• [Passage provided]
*** Begin section ***
Intracellular pH regulation in the human oocyte

B Dale, Y Menezo, J Cohen, L DiMatteo and M Wilding
Biologia della Riproduzione, Clinica Villa del Sole, Naples, Italy.

We have used fluorescence techniques to study the regulation of intracellular pH during fertilization and preimplantation embryo development in human oocytes. The intracellular pH of human oocytes during maturation and fertilization was always 7.4, suggesting that these processes do not involve long-term changes in intracellular pH. The recovery of intracellular pH of human oocytes and embryos after extracellular acid or alkaline shock was investigated. Fresh metaphase II oocytes and preimplantation embryos showed similar rates of recovery following alkaline shock. However, aged and immature oocytes had a significantly slower rate of recovery to physiological pH. Early embryos up to the morula stage were unable to recover following acidosis, whereas blastocysts could control both acidosis and alkalosis. We assessed the sensitivity of fertilization and early development in the human to extracellular pH. Our results show that insemination in the human is pH-sensitive, whereas intracytoplasmic injection (ICSI) activated oocytes at all pH tested. We suggest that this is due to the pH-sensitivity of the sperm-zona pellucida interaction, which is bypassed during the ICSI procedure. Further development in human embryos is more sensitive to alkalinity than acidity. We discuss these results in terms of the extracellular pH in vivo in the female reproductive tract.
*** End section ***
• [Excerpted data]
*** Begin section ***
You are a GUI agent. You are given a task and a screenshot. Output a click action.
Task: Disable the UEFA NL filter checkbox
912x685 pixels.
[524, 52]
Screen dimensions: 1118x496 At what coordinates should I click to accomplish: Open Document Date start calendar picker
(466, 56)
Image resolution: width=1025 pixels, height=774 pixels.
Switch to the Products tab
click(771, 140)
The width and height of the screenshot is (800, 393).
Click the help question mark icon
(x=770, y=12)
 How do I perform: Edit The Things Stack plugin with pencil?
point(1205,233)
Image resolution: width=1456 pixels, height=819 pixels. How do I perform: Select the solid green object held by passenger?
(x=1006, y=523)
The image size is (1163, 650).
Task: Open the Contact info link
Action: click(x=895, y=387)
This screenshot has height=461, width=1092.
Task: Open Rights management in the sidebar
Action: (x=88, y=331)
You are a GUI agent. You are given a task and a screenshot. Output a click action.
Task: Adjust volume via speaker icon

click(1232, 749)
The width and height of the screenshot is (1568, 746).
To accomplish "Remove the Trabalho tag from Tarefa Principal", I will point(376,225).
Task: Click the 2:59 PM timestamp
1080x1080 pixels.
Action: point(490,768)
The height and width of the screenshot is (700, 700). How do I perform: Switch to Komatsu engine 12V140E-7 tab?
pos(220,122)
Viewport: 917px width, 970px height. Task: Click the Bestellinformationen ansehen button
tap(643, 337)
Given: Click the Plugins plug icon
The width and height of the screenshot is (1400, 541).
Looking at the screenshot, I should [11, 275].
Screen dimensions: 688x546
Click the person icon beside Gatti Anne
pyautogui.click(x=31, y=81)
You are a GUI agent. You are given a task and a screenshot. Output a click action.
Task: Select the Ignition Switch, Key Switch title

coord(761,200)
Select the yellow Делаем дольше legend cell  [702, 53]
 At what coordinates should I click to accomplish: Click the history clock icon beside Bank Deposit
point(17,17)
*** End section ***
Rewrite the abstract on intracellular pH regulation from "Intracellular pH regulation" to "Sole, Naples, Italy.", substituting "mammalian oocyte" for "human oocyte".

• [Result of the task]
Intracellular pH regulation in the mammalian oocyte

B Dale, Y Menezo, J Cohen, L DiMatteo and M Wilding
Biologia della Riproduzione, Clinica Villa del Sole, Naples, Italy.